Exercise directions: An exact transcription of all the data is the expected reply.

Records supplied:
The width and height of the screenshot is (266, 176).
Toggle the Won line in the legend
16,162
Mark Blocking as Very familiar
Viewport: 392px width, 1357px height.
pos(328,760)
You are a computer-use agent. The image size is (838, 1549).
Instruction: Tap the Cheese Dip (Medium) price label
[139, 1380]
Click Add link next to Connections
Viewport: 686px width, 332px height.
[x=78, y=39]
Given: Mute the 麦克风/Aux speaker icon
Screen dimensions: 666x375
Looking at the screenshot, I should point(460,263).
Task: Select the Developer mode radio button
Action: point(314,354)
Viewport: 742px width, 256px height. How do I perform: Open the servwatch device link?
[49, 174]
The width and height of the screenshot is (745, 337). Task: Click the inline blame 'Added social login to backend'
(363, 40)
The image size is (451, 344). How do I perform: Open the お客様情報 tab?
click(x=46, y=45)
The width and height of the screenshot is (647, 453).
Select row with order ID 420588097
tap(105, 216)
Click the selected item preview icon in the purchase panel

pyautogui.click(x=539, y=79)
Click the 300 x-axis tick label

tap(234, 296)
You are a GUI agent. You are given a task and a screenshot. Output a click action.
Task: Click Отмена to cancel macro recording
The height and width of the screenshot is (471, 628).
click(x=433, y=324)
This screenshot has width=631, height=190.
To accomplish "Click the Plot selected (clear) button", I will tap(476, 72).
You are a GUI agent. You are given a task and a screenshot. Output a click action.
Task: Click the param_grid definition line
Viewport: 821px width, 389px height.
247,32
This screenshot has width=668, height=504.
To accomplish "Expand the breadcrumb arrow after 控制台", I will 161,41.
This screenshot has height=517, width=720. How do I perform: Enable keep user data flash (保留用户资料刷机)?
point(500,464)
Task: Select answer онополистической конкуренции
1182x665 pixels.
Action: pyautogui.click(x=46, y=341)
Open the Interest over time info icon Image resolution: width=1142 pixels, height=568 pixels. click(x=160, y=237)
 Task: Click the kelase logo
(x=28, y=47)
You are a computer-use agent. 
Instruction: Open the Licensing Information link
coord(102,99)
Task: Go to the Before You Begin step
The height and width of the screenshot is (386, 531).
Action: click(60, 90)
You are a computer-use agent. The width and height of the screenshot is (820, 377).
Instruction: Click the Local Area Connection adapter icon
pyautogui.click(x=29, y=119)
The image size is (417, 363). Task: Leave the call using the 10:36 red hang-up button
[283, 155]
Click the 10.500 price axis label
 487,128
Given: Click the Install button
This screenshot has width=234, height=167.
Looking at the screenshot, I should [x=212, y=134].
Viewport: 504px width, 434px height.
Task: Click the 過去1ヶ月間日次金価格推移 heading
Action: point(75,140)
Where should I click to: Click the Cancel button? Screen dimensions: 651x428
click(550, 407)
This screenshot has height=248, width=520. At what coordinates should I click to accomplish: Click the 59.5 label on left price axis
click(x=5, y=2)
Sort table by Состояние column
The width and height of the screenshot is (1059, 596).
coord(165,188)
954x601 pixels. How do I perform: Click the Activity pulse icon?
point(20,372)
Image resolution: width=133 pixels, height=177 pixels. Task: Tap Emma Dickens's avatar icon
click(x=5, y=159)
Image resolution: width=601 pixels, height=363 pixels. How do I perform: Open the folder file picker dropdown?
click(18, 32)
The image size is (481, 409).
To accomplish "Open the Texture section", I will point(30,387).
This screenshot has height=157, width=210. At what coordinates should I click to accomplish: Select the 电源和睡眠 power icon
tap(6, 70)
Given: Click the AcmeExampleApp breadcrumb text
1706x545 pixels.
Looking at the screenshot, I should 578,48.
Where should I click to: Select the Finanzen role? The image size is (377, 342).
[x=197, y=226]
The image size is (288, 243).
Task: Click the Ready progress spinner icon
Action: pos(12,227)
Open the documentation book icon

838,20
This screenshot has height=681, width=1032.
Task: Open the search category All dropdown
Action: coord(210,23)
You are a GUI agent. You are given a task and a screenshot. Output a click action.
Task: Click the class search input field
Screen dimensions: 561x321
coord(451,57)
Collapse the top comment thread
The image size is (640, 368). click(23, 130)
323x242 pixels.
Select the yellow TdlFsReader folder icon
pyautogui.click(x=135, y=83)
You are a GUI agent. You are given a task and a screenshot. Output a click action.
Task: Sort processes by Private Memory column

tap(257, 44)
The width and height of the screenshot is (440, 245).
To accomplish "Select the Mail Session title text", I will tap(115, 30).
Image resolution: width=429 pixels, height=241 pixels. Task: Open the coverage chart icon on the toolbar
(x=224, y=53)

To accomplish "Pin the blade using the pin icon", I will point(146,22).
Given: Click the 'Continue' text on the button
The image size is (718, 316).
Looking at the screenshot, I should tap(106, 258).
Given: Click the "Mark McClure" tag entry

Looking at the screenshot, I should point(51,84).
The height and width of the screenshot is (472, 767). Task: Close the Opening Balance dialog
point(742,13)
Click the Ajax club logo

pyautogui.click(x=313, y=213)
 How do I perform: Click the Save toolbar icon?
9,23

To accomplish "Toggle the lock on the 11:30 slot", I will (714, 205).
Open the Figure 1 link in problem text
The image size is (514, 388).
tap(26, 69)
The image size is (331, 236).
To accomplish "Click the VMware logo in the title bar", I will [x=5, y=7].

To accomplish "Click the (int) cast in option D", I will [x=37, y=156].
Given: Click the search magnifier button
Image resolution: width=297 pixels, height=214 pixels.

Exercise response:
The width and height of the screenshot is (266, 176).
Toggle the Won line in the legend
16,162
Mark Blocking as Very familiar
Viewport: 392px width, 1357px height.
pos(328,760)
You are a computer-use agent. The image size is (838, 1549).
Instruction: Tap the Cheese Dip (Medium) price label
[139, 1380]
Click Add link next to Connections
Viewport: 686px width, 332px height.
[x=78, y=39]
Given: Mute the 麦克风/Aux speaker icon
Screen dimensions: 666x375
Looking at the screenshot, I should point(460,263).
Task: Select the Developer mode radio button
Action: point(314,354)
Viewport: 742px width, 256px height. How do I perform: Open the servwatch device link?
[49, 174]
The width and height of the screenshot is (745, 337). Task: Click the inline blame 'Added social login to backend'
(363, 40)
The image size is (451, 344). How do I perform: Open the お客様情報 tab?
click(x=46, y=45)
The width and height of the screenshot is (647, 453).
Select row with order ID 420588097
tap(105, 216)
Click the selected item preview icon in the purchase panel

pyautogui.click(x=539, y=79)
Click the 300 x-axis tick label

tap(234, 296)
You are a GUI agent. You are given a task and a screenshot. Output a click action.
Task: Click Отмена to cancel macro recording
The height and width of the screenshot is (471, 628).
click(x=433, y=324)
This screenshot has width=631, height=190.
To accomplish "Click the Plot selected (clear) button", I will tap(476, 72).
You are a GUI agent. You are given a task and a screenshot. Output a click action.
Task: Click the param_grid definition line
Viewport: 821px width, 389px height.
247,32
This screenshot has width=668, height=504.
To accomplish "Expand the breadcrumb arrow after 控制台", I will 161,41.
This screenshot has height=517, width=720. How do I perform: Enable keep user data flash (保留用户资料刷机)?
point(500,464)
Task: Select answer онополистической конкуренции
1182x665 pixels.
Action: pyautogui.click(x=46, y=341)
Open the Interest over time info icon Image resolution: width=1142 pixels, height=568 pixels. click(x=160, y=237)
 Task: Click the kelase logo
(x=28, y=47)
You are a computer-use agent. 
Instruction: Open the Licensing Information link
coord(102,99)
Task: Go to the Before You Begin step
The height and width of the screenshot is (386, 531).
Action: click(60, 90)
You are a computer-use agent. The width and height of the screenshot is (820, 377).
Instruction: Click the Local Area Connection adapter icon
pyautogui.click(x=29, y=119)
The image size is (417, 363). Task: Leave the call using the 10:36 red hang-up button
[283, 155]
Click the 10.500 price axis label
 487,128
Given: Click the Install button
This screenshot has width=234, height=167.
Looking at the screenshot, I should [x=212, y=134].
Viewport: 504px width, 434px height.
Task: Click the 過去1ヶ月間日次金価格推移 heading
Action: point(75,140)
Where should I click to: Click the Cancel button? Screen dimensions: 651x428
click(550, 407)
This screenshot has height=248, width=520. At what coordinates should I click to accomplish: Click the 59.5 label on left price axis
click(x=5, y=2)
Sort table by Состояние column
The width and height of the screenshot is (1059, 596).
coord(165,188)
954x601 pixels. How do I perform: Click the Activity pulse icon?
point(20,372)
Image resolution: width=133 pixels, height=177 pixels. Task: Tap Emma Dickens's avatar icon
click(x=5, y=159)
Image resolution: width=601 pixels, height=363 pixels. How do I perform: Open the folder file picker dropdown?
click(18, 32)
The image size is (481, 409).
To accomplish "Open the Texture section", I will point(30,387).
This screenshot has height=157, width=210. At what coordinates should I click to accomplish: Select the 电源和睡眠 power icon
tap(6, 70)
Given: Click the AcmeExampleApp breadcrumb text
1706x545 pixels.
Looking at the screenshot, I should 578,48.
Where should I click to: Select the Finanzen role? The image size is (377, 342).
[x=197, y=226]
The image size is (288, 243).
Task: Click the Ready progress spinner icon
Action: pos(12,227)
Open the documentation book icon

838,20
This screenshot has height=681, width=1032.
Task: Open the search category All dropdown
Action: coord(210,23)
You are a GUI agent. You are given a task and a screenshot. Output a click action.
Task: Click the class search input field
Screen dimensions: 561x321
coord(451,57)
Collapse the top comment thread
The image size is (640, 368). click(23, 130)
323x242 pixels.
Select the yellow TdlFsReader folder icon
pyautogui.click(x=135, y=83)
You are a GUI agent. You are given a task and a screenshot. Output a click action.
Task: Sort processes by Private Memory column

tap(257, 44)
The width and height of the screenshot is (440, 245).
To accomplish "Select the Mail Session title text", I will tap(115, 30).
Image resolution: width=429 pixels, height=241 pixels. Task: Open the coverage chart icon on the toolbar
(x=224, y=53)

To accomplish "Pin the blade using the pin icon", I will point(146,22).
Given: Click the 'Continue' text on the button
The image size is (718, 316).
Looking at the screenshot, I should tap(106, 258).
Given: Click the "Mark McClure" tag entry

Looking at the screenshot, I should point(51,84).
The height and width of the screenshot is (472, 767). Task: Close the Opening Balance dialog
point(742,13)
Click the Ajax club logo

pyautogui.click(x=313, y=213)
 How do I perform: Click the Save toolbar icon?
9,23

To accomplish "Toggle the lock on the 11:30 slot", I will (714, 205).
Open the Figure 1 link in problem text
The image size is (514, 388).
tap(26, 69)
The image size is (331, 236).
To accomplish "Click the VMware logo in the title bar", I will [x=5, y=7].

To accomplish "Click the (int) cast in option D", I will [x=37, y=156].
Given: Click the search magnifier button
Image resolution: width=297 pixels, height=214 pixels.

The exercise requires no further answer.